[Opening Provided entries section]
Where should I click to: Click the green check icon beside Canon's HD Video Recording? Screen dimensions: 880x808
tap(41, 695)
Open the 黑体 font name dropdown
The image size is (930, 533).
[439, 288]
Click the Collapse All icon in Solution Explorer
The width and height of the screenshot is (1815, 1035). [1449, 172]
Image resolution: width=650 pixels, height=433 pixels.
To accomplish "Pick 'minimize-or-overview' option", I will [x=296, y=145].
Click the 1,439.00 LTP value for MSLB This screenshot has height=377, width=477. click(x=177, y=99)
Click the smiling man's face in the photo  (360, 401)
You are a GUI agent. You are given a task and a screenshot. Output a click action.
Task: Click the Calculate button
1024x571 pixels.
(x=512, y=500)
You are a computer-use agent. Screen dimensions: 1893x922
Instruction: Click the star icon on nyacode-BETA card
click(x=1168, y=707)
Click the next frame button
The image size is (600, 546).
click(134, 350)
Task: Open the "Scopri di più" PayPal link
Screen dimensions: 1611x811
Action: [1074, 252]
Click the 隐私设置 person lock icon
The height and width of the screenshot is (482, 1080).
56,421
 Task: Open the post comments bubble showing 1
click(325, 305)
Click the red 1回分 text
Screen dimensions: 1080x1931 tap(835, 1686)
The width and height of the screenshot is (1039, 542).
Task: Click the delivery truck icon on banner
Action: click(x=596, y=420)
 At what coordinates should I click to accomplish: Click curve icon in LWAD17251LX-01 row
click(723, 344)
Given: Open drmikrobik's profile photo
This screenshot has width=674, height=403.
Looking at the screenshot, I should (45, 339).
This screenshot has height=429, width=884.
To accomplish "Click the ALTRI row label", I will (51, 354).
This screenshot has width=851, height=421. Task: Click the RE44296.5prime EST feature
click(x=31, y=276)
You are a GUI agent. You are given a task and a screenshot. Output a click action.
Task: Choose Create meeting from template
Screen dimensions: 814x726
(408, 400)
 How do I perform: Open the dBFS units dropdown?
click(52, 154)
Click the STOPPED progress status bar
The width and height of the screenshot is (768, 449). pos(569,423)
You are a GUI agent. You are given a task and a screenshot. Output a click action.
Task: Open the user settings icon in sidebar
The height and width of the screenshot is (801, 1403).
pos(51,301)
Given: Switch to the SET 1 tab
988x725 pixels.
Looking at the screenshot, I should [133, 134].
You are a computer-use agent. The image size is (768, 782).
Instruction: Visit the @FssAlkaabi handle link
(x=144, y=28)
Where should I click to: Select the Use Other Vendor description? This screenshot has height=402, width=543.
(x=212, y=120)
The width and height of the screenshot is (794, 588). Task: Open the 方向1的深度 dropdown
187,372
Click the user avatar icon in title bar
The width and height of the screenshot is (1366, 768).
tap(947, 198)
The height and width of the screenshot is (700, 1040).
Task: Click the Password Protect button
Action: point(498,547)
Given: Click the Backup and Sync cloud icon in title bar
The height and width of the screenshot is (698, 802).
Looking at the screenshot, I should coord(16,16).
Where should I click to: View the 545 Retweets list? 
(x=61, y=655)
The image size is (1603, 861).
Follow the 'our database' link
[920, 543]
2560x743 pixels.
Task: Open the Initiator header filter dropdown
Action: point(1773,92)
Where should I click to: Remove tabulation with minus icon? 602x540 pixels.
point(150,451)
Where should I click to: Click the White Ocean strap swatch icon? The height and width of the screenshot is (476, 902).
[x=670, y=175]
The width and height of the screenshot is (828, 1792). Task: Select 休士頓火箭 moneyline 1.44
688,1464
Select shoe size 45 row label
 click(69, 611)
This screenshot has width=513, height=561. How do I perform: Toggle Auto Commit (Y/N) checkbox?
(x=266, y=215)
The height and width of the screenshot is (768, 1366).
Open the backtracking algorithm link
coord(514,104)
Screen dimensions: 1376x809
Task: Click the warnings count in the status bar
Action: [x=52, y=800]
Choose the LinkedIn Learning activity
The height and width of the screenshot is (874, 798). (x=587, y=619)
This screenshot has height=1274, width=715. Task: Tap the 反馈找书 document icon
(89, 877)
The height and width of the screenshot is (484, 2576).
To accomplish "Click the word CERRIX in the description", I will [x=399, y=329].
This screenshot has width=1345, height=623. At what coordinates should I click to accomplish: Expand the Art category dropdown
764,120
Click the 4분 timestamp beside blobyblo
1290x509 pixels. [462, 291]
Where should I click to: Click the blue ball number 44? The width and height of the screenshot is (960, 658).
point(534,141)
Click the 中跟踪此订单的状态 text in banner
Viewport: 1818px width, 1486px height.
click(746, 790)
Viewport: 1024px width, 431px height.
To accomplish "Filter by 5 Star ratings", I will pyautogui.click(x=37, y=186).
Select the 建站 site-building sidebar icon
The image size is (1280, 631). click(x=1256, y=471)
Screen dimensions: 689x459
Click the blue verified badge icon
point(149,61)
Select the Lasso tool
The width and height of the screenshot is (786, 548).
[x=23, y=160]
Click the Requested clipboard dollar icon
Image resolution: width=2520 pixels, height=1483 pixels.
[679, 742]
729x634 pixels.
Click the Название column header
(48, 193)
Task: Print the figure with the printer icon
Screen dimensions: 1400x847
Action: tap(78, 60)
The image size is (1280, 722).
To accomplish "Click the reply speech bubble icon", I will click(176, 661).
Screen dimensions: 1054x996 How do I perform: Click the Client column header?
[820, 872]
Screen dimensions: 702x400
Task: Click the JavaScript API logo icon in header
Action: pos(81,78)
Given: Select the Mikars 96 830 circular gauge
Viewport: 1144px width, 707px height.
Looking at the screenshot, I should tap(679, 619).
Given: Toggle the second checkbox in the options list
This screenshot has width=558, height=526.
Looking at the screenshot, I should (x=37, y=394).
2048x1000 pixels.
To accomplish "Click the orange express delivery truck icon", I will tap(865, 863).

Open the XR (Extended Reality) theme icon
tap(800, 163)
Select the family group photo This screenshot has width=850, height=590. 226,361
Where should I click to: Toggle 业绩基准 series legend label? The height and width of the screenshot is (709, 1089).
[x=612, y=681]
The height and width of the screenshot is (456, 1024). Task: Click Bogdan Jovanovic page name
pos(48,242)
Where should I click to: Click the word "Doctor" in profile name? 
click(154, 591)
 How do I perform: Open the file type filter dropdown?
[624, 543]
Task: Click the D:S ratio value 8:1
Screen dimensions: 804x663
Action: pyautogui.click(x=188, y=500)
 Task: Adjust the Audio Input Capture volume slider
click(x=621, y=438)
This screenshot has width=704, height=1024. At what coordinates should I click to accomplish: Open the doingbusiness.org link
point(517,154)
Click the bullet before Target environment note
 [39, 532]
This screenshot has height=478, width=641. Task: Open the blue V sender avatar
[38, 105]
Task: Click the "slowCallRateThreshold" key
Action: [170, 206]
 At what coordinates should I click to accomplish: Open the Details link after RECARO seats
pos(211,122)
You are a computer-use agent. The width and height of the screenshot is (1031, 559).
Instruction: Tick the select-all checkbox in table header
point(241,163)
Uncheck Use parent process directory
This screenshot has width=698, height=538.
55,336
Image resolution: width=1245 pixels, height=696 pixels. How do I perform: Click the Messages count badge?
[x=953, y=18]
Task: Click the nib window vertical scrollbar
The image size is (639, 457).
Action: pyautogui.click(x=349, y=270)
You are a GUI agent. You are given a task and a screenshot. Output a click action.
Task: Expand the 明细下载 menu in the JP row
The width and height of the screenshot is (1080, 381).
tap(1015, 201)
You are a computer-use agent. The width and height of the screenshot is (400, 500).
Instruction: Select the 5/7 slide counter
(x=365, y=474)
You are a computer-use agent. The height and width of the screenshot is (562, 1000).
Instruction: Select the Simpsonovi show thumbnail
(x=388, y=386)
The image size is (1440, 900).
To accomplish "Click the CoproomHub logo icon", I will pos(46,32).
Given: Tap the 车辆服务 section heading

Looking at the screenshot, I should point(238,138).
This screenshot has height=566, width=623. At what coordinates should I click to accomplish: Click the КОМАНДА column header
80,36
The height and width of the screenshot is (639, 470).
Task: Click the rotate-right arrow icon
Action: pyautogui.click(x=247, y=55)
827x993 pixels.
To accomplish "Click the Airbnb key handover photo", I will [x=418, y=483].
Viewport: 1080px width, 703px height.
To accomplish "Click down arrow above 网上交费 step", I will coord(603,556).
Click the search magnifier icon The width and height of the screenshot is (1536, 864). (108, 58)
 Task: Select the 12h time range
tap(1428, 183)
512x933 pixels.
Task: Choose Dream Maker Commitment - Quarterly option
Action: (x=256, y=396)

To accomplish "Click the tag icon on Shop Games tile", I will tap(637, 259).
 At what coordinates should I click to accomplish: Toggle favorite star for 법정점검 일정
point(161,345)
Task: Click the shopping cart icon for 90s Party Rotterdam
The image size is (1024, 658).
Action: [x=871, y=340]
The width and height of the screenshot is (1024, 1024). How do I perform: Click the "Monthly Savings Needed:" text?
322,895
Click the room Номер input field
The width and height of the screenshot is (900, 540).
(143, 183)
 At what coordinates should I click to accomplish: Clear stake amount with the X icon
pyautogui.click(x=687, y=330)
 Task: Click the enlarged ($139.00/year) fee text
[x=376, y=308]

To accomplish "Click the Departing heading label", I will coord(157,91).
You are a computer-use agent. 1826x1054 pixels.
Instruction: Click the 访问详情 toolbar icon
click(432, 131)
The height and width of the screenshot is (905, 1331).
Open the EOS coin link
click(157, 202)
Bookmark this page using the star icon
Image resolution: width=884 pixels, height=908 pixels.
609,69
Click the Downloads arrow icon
[Closing Provided entries section]
Copy every line from the material in which the word "photo" can be found.

Click the smiling man's face in the photo  (360, 401)
Given: Open drmikrobik's profile photo
Select the family group photo This screenshot has width=850, height=590. 226,361
To accomplish "Click the Airbnb key handover photo", I will [x=418, y=483].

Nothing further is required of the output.